Resumo: O foro por prerrogativa de função, tradicionalmente chamado de foro privilegiado, foi instituído para proteger a independência de autoridades públicas contra perseguições políticas. No entanto, a experiência brasileira demonstrou que sua aplicação ampla produziu efeitos contrários: morosidade, prescrição e sensação de impunidade. A doutrina majoritária critica o instituto por violar os princípios da igualdade, do juiz natural e do republicanismo, enquanto a jurisprudência recente do Supremo Tribunal Federal e do Superior Tribunal de Justiça passou a restringir sua incidência apenas a crimes cometidos no exercício e em razão da função. Este artigo analisa a evolução histórica, os fundamentos constitucionais, a produção doutrinária e os impactos práticos da restrição do foro. Conclui-se que sua manutenção ampla é incompatível com o Estado Democrático de Direito, devendo ser reduzida a limites estritos, como exceção funcional destinada apenas a resguardar a imparcialidade da jurisdição.

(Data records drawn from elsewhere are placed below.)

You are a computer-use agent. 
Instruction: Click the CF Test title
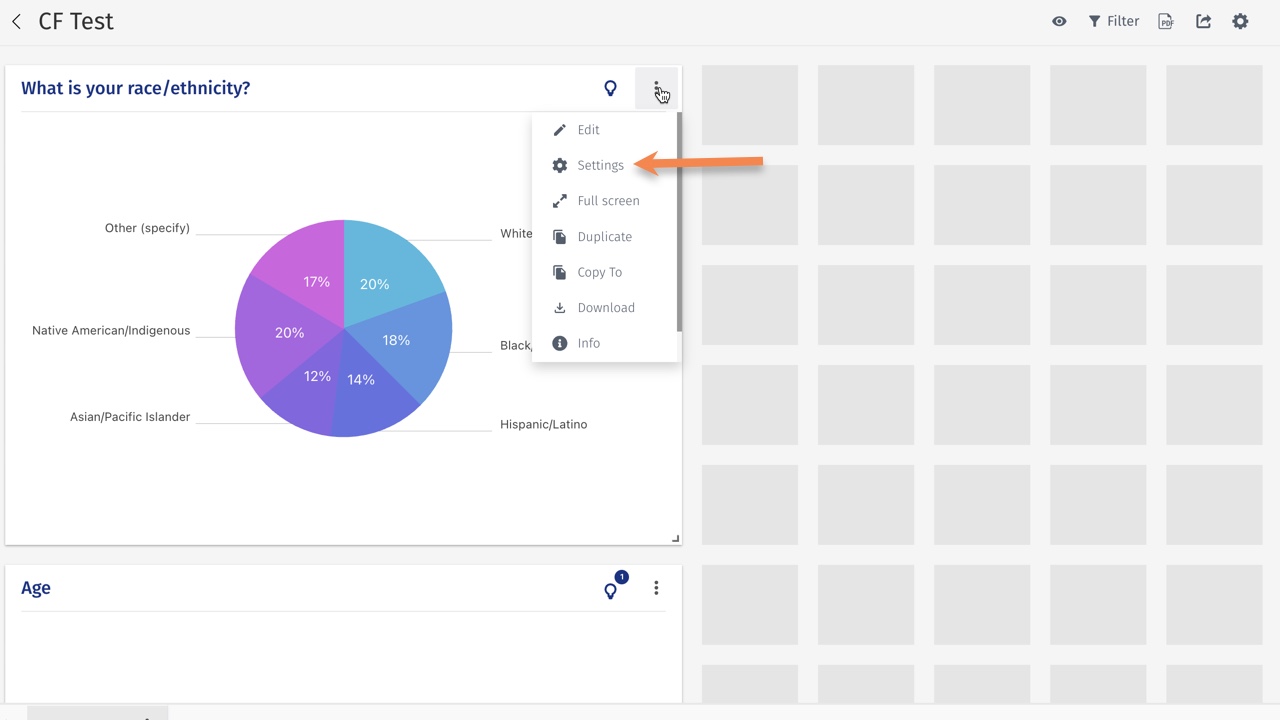75,20
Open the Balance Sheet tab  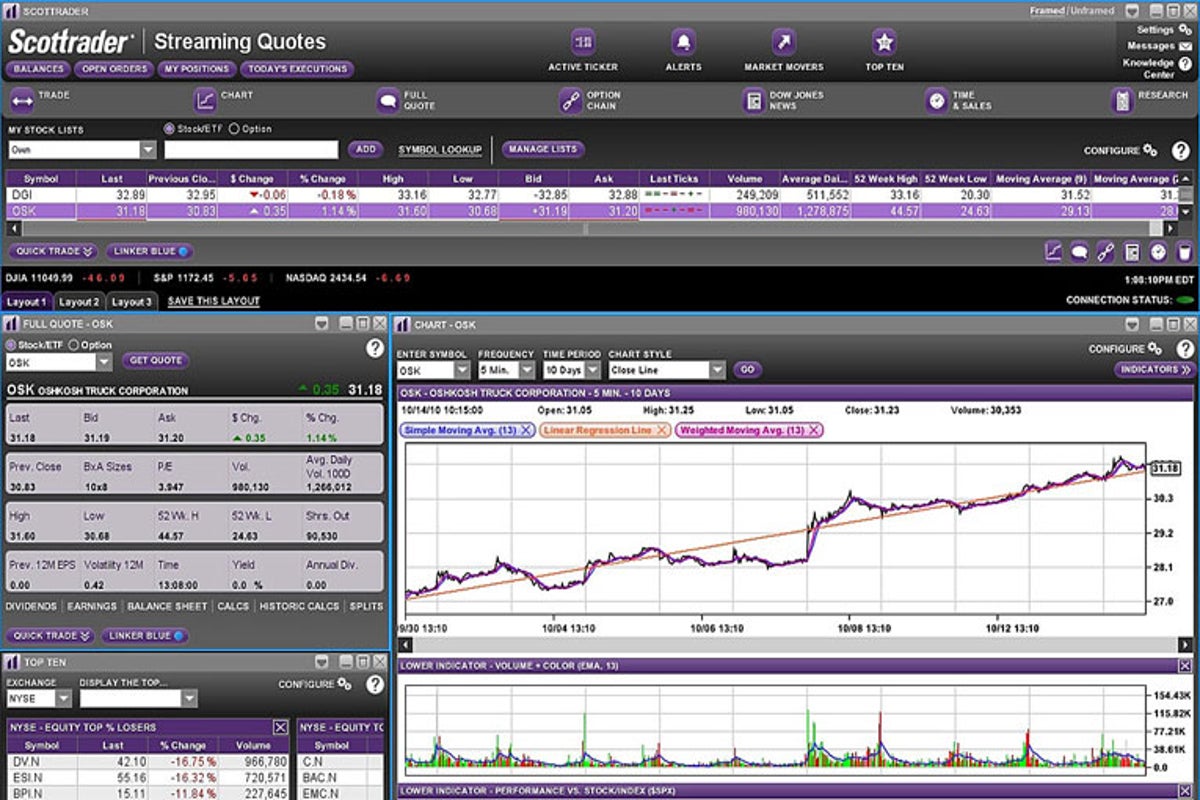pyautogui.click(x=166, y=606)
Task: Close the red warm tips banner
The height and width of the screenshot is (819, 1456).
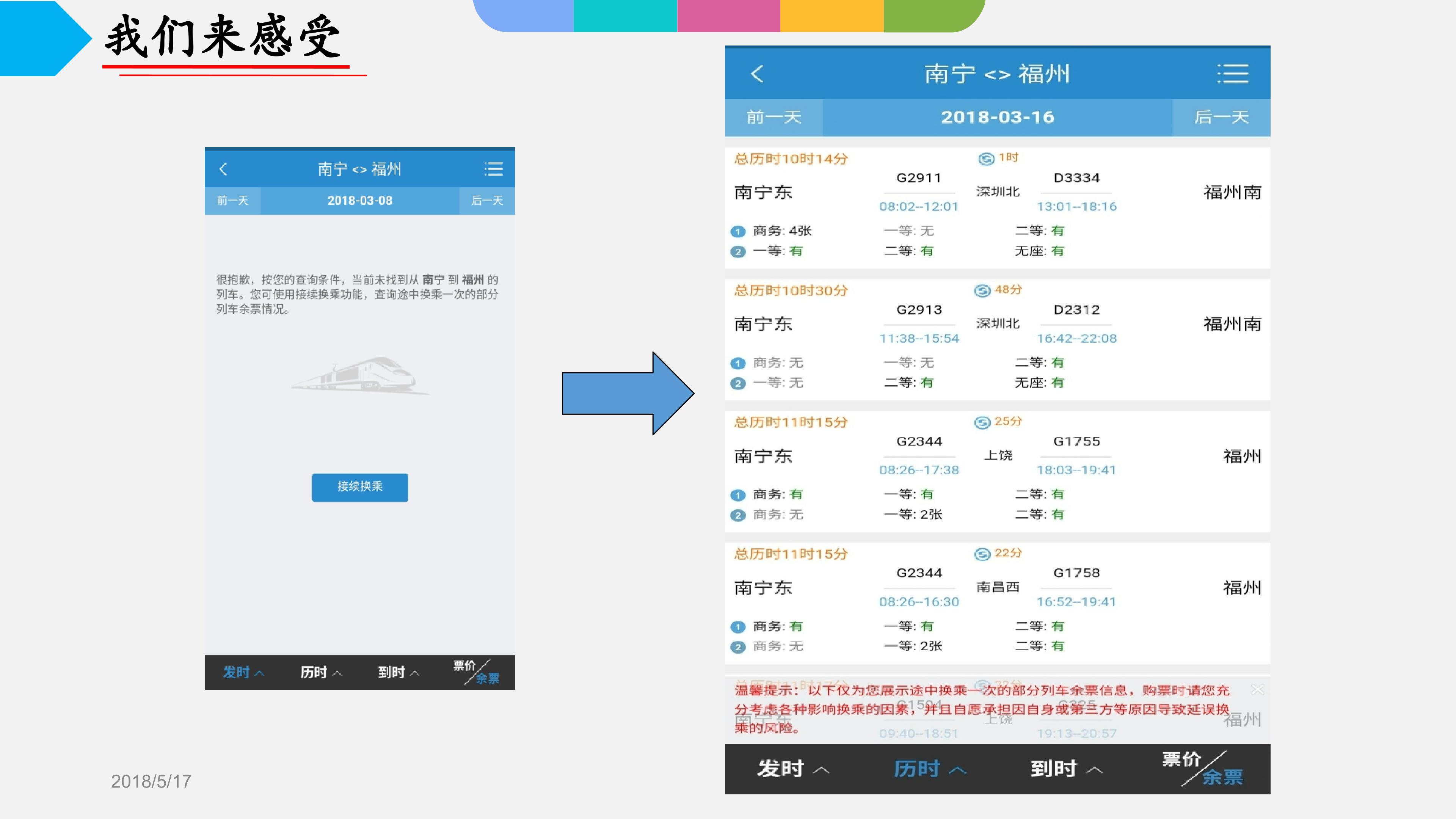Action: click(1257, 690)
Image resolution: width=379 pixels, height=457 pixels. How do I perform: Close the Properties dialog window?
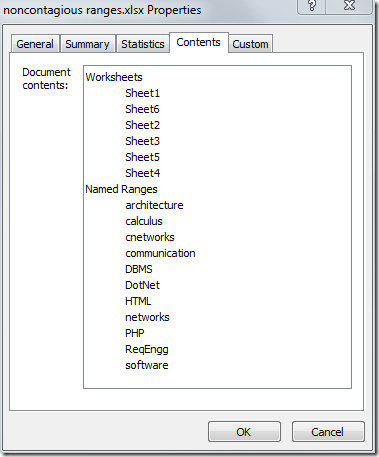[x=349, y=5]
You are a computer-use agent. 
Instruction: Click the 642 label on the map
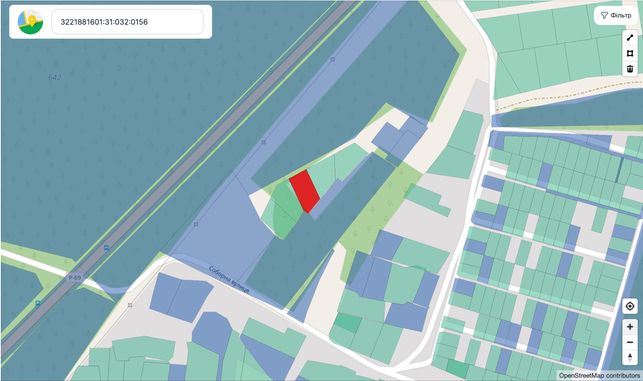55,77
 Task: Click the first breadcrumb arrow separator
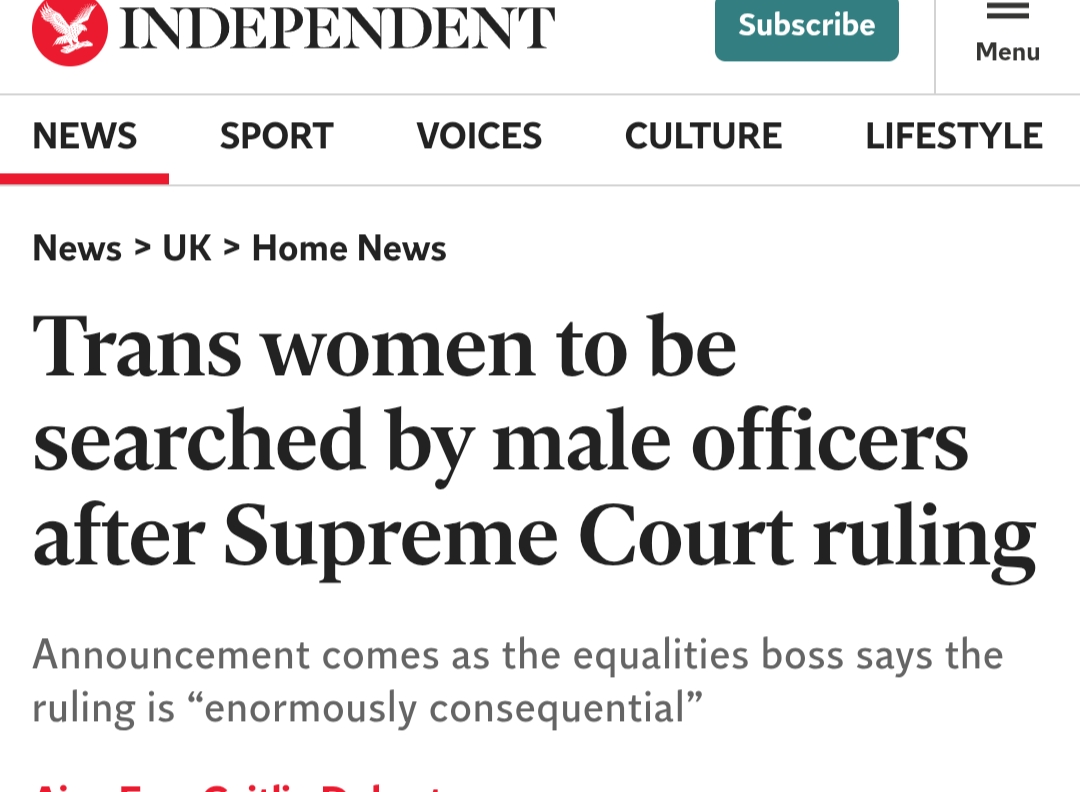(142, 247)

Palavras-chave: Foro privilegiado; prerrogativa de função; igualdade; juiz natural; princípio republicano; Supremo Tribunal Federal; responsabilização.


1. INTRODUÇÃO

A questão do foro por prerrogativa de função — usualmente denominado foro privilegiado — tem ocupado posição central no debate jurídico e político brasileiro das últimas décadas. Criado sob a justificativa de resguardar a independência e a imparcialidade do julgamento de determinadas autoridades, o instituto, todavia, passou a ser objeto de severas críticas por se converter, em grande medida, em obstáculo à efetividade da jurisdição penal, contribuindo para a morosidade processual e para a percepção social de impunidade.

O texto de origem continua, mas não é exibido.